═══ Records shown
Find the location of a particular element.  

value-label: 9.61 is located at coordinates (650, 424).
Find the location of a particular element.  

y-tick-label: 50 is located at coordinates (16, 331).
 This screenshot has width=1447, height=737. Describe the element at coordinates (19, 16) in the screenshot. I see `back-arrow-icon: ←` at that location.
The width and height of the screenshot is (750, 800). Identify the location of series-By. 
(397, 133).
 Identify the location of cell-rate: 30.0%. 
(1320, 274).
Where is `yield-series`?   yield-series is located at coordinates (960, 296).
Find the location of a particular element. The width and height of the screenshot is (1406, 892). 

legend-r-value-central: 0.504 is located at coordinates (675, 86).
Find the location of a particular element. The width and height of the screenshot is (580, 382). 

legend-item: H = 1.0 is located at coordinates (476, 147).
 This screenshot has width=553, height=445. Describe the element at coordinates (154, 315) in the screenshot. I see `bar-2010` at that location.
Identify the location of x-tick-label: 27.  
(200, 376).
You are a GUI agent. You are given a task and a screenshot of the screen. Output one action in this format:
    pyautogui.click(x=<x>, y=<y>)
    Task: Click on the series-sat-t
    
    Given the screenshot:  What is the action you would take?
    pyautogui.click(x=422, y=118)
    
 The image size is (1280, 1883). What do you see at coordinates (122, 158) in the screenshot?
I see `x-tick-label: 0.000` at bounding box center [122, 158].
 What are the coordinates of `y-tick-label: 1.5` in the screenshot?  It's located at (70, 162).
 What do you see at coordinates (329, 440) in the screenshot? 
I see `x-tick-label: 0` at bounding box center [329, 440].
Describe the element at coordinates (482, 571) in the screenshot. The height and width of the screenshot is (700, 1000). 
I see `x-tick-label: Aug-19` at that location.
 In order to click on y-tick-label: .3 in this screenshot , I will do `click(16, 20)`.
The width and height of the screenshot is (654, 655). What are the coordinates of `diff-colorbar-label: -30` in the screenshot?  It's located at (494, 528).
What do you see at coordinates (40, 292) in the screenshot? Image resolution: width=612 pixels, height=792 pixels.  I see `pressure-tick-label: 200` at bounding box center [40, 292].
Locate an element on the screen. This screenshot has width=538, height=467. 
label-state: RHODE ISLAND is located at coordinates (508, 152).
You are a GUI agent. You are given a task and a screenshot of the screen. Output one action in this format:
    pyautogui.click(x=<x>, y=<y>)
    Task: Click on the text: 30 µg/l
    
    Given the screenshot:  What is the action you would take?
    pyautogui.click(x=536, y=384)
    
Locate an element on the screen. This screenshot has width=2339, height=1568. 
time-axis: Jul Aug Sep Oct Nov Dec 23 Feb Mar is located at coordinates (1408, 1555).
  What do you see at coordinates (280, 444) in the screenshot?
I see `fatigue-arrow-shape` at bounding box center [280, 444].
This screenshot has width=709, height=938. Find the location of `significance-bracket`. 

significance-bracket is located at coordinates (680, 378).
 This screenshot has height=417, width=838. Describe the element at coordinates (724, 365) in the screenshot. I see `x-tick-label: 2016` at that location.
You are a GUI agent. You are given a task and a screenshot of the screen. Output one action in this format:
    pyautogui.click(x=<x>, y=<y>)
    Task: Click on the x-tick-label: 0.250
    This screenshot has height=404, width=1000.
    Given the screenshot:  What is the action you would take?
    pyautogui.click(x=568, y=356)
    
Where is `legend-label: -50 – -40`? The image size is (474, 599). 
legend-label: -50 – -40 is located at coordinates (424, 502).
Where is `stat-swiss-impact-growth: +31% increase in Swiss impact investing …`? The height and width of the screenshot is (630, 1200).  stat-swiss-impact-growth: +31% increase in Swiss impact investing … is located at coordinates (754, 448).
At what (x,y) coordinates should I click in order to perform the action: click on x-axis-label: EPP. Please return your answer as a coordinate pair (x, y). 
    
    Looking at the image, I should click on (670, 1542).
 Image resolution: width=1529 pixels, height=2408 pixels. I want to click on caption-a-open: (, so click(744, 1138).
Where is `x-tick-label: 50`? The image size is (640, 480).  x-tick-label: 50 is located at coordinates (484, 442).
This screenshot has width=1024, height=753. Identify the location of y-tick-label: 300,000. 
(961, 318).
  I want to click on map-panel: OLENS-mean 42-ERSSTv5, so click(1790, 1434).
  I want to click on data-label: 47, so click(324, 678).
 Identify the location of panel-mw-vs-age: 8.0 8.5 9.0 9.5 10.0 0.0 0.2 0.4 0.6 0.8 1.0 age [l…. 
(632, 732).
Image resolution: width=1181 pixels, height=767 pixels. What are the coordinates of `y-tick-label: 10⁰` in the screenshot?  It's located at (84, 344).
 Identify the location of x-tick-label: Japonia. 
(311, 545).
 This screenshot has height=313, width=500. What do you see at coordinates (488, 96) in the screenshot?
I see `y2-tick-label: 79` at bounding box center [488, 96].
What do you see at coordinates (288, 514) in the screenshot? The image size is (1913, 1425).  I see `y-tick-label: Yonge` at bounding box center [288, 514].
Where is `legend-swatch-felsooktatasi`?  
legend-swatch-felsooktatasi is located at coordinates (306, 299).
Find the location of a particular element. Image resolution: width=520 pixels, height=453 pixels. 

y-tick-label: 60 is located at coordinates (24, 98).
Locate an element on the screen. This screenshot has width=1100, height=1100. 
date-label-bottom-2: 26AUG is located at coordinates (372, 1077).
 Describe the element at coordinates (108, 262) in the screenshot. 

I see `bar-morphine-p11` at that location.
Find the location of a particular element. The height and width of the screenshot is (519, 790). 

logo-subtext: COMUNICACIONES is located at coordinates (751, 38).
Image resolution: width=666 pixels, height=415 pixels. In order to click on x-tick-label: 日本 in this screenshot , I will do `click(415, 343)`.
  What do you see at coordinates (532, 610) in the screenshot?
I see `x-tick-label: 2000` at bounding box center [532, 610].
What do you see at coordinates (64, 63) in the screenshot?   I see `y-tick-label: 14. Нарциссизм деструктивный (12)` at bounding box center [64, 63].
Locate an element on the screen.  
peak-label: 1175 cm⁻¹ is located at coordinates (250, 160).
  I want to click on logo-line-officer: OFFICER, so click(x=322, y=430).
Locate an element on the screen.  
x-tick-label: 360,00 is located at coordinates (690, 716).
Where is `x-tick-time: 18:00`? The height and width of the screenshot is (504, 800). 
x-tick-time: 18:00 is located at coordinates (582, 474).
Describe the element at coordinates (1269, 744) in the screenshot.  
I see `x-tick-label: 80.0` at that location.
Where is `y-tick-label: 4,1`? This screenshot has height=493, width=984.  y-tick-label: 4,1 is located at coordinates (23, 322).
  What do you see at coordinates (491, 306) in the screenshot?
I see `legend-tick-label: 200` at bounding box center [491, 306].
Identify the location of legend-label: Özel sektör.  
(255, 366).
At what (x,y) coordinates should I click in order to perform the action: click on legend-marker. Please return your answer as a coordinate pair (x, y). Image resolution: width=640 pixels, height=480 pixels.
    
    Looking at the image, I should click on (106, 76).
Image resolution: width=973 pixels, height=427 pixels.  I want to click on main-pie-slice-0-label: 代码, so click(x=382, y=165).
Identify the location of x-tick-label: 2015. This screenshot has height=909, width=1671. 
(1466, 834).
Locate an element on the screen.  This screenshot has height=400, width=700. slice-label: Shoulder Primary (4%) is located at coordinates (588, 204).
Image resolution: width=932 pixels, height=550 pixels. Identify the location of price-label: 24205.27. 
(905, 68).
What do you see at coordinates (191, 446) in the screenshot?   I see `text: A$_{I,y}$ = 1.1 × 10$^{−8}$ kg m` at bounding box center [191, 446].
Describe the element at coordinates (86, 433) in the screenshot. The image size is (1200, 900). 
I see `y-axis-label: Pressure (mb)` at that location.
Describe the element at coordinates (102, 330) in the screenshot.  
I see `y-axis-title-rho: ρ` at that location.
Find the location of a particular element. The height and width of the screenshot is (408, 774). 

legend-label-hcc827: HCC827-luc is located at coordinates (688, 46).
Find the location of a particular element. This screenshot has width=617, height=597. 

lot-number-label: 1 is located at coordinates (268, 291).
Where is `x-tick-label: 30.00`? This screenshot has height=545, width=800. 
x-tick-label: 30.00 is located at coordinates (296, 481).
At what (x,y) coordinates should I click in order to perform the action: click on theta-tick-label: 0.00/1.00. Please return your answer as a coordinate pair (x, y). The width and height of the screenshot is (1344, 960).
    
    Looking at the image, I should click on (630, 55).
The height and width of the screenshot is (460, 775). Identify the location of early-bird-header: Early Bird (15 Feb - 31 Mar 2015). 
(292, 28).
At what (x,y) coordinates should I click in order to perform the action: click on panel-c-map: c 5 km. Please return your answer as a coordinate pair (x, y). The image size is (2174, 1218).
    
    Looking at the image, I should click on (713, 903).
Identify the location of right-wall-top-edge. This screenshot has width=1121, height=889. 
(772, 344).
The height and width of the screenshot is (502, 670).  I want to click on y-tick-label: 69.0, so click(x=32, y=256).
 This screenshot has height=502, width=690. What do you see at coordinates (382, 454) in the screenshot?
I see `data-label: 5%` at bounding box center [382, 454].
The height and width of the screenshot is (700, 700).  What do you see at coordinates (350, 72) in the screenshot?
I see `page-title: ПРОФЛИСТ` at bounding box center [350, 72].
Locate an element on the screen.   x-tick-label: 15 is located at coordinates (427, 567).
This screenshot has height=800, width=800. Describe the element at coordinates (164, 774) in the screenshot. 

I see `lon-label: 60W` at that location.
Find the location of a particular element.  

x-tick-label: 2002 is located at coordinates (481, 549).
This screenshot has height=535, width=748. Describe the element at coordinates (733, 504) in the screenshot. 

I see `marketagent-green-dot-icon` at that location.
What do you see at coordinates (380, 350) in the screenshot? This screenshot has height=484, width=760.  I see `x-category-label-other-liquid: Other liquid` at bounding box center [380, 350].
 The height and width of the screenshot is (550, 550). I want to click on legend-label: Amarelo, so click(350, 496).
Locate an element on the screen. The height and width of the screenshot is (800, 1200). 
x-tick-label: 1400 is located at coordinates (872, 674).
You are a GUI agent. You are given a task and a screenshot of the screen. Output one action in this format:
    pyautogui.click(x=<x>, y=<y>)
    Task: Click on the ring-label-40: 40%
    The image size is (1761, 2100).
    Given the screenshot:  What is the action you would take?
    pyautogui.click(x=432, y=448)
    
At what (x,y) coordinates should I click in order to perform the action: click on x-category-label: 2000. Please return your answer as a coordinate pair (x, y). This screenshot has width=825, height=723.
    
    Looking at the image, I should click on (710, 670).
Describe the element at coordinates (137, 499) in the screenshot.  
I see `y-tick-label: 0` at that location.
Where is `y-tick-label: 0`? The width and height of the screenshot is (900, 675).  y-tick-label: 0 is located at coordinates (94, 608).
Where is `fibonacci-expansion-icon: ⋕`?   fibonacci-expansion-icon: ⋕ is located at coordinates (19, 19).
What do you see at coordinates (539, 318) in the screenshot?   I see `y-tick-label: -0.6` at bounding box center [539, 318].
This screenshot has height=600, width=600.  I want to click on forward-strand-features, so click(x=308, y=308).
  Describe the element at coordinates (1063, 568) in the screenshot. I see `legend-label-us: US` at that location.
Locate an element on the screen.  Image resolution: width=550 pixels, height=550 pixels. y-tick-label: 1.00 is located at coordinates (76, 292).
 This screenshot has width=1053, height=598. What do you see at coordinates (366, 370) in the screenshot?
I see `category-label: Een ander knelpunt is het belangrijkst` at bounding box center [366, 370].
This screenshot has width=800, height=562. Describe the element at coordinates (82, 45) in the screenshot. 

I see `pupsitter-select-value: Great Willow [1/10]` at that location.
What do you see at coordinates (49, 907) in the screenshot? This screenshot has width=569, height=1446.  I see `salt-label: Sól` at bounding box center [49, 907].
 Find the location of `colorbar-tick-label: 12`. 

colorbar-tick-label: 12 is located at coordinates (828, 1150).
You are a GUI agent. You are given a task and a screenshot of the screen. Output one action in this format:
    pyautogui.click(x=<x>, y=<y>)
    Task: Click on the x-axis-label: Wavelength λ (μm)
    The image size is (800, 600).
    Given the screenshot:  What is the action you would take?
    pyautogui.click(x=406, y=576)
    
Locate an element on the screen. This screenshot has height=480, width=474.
══════
Task objective » Please rewrite the records as a Markdown table with the columns Row and Line, leaving out blank lines. Begin at the line that has "coordinates (588, 204)." and stop after the line that has "What do you see at coordinates (191, 446)".

Written reply »
| Row | Line |
|---|---|
| 1 | Locate an element on the screen.  This screenshot has height=400, width=700. slice-label: Shoulder Primary (4%) is located at coordinates (588, 204). |
| 2 | Image resolution: width=932 pixels, height=550 pixels. Identify the location of price-label: 24205.27.  |
| 3 | (905, 68). |
| 4 | What do you see at coordinates (191, 446) in the screenshot?   I see `text: A$_{I,y}$ = 1.1 × 10$^{−8}$ kg m` at bounding box center [191, 446]. |